■ EXERCISE PROMPT
Each line that includes "agent" must be copied from the records.

Stored data
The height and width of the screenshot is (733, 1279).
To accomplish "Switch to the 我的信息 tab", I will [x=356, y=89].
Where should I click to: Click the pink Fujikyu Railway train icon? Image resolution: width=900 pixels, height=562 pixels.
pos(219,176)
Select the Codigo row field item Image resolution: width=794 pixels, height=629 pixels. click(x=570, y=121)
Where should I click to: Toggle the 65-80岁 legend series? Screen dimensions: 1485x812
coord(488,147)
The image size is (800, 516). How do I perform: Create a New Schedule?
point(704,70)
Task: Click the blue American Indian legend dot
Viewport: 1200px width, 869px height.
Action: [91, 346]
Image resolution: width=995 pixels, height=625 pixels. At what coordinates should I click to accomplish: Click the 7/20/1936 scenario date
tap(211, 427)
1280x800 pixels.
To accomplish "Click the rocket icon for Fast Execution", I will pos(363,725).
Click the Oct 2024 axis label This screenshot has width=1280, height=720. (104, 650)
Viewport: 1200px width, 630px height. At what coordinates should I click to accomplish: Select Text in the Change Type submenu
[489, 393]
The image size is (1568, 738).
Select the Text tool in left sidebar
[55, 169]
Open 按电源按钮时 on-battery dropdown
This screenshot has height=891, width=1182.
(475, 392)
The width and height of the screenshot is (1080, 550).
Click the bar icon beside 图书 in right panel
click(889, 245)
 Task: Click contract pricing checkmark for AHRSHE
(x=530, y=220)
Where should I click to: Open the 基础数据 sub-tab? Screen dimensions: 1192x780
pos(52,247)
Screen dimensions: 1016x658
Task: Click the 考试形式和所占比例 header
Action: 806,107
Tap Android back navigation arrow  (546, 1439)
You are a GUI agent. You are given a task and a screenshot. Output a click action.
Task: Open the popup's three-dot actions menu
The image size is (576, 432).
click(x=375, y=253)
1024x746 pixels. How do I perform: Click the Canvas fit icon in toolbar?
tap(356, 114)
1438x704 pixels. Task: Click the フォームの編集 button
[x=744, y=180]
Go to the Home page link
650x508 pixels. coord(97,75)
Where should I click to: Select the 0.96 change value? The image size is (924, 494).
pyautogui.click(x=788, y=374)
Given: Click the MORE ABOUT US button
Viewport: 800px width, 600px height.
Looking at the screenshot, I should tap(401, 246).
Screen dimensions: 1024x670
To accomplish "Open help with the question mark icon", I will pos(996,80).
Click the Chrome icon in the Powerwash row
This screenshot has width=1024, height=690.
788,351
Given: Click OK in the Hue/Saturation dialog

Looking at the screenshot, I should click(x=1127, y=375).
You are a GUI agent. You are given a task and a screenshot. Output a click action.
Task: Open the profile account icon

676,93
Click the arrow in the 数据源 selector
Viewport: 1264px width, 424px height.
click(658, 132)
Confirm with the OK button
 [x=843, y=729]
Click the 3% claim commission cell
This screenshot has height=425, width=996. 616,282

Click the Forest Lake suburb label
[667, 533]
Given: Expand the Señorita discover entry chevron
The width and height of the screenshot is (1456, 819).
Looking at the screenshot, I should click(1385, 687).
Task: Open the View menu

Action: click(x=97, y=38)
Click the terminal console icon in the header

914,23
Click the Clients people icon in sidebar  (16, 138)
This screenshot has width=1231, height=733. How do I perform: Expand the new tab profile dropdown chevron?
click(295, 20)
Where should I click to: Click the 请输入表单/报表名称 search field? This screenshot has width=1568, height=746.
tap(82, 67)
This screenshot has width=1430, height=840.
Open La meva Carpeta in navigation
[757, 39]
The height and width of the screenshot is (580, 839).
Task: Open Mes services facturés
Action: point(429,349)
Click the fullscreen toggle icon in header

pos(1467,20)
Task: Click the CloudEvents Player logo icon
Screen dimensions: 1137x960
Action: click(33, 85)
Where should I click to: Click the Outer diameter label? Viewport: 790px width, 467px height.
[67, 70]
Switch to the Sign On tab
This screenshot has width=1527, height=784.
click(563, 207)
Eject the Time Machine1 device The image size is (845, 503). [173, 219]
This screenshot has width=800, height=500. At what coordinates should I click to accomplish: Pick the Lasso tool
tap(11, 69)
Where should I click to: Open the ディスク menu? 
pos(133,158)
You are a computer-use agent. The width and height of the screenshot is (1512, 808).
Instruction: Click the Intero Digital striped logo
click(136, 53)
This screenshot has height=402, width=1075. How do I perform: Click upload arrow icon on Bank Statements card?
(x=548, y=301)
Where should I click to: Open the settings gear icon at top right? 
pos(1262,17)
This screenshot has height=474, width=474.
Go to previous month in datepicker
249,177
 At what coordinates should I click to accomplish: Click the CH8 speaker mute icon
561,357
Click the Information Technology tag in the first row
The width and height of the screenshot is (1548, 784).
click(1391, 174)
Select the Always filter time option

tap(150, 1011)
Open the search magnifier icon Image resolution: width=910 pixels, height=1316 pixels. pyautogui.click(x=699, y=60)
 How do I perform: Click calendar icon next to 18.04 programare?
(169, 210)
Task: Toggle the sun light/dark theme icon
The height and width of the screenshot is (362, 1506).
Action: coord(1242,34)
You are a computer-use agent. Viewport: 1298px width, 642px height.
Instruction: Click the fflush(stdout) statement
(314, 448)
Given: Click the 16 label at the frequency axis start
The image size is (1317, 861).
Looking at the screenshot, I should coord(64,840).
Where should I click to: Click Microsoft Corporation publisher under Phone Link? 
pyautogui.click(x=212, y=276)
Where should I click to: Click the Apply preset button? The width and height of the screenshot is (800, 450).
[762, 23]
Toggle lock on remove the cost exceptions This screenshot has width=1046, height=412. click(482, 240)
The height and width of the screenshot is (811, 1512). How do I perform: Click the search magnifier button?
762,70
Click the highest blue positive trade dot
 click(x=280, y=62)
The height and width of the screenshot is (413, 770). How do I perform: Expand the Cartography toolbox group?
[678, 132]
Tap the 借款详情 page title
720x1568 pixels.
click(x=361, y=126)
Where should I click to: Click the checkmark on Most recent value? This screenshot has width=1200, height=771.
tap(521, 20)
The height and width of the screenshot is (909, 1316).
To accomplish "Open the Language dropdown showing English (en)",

■ TASK OUTPUT
You are a GUI agent. You are given a task and a screenshot. Output a click action.
You are a GUI agent. You are given a task and a screenshot. Output a click action.
You are a computer-use agent. The width and height of the screenshot is (1512, 808).
You are a computer-use agent. Viewport: 1298px width, 642px height.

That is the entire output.